╭─ Quoted passage

Accessibility TestingReference
Severity Levels
What Critical, Serious, Moderate, and Minor mean in a TestKase scan.
Severity Levels
Every accessibility issue is labeled with one of four severity (impact) levels. The labels come from axe-core's impact system — they indicate how much of a barrier the issue is, not how hard it is to fix.
The four levels
| Level | Meaning | Example |
|---|---|---|
| Critical | Blocks users with disabilities from core functionality | A form submit button with no accessible name |
| Serious | Major barrier; most affected users can work around with effort | Color contrast failing AA by a large margin |
| Moderate | Usability issue; causes friction but rarely blocks | Inconsistent heading order |
| Minor | Polish item; very rarely user-blocking | Missing lang on <html> when language is obvious |
How to use severity
- Fix Critical first. One critical finding often blocks entire user journeys.
- Sweep Serious. These are the bulk of most reports — color contrast, missing labels, keyboard traps.
- Batch Moderate. Assign these to a team and fix in a cleanup sprint.
- Triage Minor. Fix when you're in the same code, but don't block releases.
What severity does not tell you
- Frequency — a minor issue on every page may matter more than a critical issue on a seldom-visited page. Cross-reference with the affected-pages table.
- Your users — severity is generic. If your user base skews toward a specific disability, weight accordingly (e.g., screen-reader users make keyboard issues more critical than the default labels suggest).

╰─
╭─ Records supplied

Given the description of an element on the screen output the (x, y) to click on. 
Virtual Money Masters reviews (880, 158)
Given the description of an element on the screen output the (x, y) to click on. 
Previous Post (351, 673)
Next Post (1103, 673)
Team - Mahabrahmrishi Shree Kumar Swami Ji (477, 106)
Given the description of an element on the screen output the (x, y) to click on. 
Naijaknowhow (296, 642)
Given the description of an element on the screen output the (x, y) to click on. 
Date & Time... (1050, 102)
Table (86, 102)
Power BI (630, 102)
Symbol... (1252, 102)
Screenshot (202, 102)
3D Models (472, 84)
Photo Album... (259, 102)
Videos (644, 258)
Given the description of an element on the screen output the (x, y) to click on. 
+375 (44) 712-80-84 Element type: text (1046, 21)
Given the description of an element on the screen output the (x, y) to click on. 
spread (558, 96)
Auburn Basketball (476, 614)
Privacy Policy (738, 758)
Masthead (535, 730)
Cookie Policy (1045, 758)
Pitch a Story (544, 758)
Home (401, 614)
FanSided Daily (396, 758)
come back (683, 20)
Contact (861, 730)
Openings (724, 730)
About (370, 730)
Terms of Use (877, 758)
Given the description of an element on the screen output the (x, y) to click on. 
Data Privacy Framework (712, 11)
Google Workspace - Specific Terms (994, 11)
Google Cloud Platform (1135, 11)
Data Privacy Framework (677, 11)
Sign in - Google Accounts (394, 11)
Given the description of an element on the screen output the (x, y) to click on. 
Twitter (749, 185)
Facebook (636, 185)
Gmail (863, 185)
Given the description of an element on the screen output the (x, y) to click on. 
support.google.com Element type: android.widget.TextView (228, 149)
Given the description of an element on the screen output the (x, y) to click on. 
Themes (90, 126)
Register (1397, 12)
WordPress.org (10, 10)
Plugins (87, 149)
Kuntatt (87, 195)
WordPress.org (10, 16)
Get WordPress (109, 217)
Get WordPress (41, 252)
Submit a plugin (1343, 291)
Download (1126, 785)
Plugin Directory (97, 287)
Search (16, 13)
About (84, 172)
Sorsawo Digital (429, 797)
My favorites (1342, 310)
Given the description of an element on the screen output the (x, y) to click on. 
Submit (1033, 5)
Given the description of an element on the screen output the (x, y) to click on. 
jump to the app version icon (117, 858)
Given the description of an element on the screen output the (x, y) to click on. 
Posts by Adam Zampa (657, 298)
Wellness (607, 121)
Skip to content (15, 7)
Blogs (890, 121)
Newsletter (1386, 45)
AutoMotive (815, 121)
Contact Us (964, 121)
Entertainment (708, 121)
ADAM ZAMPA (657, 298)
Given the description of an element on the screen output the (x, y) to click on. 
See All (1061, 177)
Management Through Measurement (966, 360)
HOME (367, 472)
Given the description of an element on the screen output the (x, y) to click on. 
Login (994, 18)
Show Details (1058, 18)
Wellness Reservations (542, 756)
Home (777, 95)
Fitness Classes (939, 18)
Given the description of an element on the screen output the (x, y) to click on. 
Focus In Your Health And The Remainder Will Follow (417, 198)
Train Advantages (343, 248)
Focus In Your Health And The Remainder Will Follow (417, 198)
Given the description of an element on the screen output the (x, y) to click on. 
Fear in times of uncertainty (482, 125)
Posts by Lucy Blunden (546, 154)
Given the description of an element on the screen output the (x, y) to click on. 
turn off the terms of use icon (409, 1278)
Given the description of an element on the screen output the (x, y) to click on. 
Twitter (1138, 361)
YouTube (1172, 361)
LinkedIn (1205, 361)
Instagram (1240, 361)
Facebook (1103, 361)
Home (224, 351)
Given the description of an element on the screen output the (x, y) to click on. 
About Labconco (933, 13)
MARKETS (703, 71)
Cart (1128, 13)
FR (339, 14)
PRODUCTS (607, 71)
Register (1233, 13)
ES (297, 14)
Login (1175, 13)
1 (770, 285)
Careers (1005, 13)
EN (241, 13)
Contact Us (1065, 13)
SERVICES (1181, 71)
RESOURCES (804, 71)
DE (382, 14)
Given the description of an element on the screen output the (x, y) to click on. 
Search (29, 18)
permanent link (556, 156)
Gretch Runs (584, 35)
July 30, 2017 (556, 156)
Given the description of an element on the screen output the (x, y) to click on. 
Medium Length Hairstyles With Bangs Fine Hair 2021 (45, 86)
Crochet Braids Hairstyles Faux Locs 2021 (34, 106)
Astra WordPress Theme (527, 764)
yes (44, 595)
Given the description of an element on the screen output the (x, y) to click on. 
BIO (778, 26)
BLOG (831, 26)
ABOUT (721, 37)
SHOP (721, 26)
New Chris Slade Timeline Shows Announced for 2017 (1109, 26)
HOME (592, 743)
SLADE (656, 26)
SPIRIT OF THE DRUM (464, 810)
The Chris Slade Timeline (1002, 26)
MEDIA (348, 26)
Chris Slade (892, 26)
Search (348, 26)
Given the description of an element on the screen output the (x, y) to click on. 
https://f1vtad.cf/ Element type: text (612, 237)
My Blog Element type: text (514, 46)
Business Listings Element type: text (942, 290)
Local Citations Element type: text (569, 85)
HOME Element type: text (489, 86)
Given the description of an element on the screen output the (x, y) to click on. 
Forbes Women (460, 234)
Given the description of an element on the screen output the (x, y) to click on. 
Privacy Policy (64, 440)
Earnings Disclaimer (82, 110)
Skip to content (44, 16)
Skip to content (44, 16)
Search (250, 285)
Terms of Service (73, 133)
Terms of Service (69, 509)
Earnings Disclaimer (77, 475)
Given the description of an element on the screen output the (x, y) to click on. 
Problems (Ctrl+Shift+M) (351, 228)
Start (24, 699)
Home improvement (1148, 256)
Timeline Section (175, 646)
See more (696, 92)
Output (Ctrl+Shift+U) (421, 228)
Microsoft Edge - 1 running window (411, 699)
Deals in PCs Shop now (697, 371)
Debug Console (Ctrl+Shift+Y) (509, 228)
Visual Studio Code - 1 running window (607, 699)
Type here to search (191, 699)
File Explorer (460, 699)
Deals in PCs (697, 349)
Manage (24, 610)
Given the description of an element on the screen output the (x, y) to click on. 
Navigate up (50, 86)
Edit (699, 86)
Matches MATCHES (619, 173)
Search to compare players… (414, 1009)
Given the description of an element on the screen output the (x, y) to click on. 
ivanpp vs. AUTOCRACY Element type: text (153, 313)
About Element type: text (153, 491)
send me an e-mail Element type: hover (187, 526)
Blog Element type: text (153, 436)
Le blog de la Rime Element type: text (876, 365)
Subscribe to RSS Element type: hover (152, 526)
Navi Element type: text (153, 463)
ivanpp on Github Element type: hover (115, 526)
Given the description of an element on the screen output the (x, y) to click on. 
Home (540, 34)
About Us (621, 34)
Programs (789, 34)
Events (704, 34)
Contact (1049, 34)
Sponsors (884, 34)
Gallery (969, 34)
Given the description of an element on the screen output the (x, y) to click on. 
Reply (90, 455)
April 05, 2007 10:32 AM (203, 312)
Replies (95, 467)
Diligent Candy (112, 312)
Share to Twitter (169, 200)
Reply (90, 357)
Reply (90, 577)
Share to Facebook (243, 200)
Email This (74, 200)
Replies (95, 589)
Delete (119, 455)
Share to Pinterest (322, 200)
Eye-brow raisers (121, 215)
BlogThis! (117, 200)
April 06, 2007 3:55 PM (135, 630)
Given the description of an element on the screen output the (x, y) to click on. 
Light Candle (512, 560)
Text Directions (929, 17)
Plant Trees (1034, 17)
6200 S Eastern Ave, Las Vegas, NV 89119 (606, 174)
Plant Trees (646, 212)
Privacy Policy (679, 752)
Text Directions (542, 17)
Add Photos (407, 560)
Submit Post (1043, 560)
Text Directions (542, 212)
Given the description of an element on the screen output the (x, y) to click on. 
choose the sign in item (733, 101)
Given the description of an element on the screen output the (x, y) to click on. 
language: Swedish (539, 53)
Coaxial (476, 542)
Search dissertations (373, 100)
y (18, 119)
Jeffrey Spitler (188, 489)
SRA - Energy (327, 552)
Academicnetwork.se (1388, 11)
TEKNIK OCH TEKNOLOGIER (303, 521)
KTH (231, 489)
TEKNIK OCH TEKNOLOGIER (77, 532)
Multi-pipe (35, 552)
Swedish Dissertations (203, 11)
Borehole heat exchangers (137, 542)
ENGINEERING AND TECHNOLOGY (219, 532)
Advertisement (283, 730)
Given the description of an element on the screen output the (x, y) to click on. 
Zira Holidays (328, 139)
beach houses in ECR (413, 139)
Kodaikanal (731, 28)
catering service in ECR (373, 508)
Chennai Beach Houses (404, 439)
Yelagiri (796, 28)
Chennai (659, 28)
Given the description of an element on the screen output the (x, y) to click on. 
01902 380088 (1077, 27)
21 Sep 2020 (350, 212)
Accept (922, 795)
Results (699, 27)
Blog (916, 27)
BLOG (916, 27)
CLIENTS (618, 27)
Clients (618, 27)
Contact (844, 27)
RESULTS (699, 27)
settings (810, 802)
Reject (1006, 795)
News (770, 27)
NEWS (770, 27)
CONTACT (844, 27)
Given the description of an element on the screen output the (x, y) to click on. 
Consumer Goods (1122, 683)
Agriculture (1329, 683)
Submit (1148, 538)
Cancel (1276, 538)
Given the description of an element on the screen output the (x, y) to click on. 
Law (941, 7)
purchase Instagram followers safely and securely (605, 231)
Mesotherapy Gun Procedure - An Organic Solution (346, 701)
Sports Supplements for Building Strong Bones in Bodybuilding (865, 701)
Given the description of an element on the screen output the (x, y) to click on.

╰─

Work request 1: Rewrite the paragraph of the severity levels page that begins "Every accessibility issue is labeled" more briefly, keeping its main facts.
Work request 2: Reproduce the severity levels page word for word between "What severity does" and "default labels suggest).", inclusive.

Response box 1: Each accessibility issue gets one of four severity (impact) levels. These come from axe-core's impact system and show how much of a barrier an issue is, not how hard it is to fix.

Response box 2:
What severity does not tell you
- Frequency — a minor issue on every page may matter more than a critical issue on a seldom-visited page. Cross-reference with the affected-pages table.
- Your users — severity is generic. If your user base skews toward a specific disability, weight accordingly (e.g., screen-reader users make keyboard issues more critical than the default labels suggest).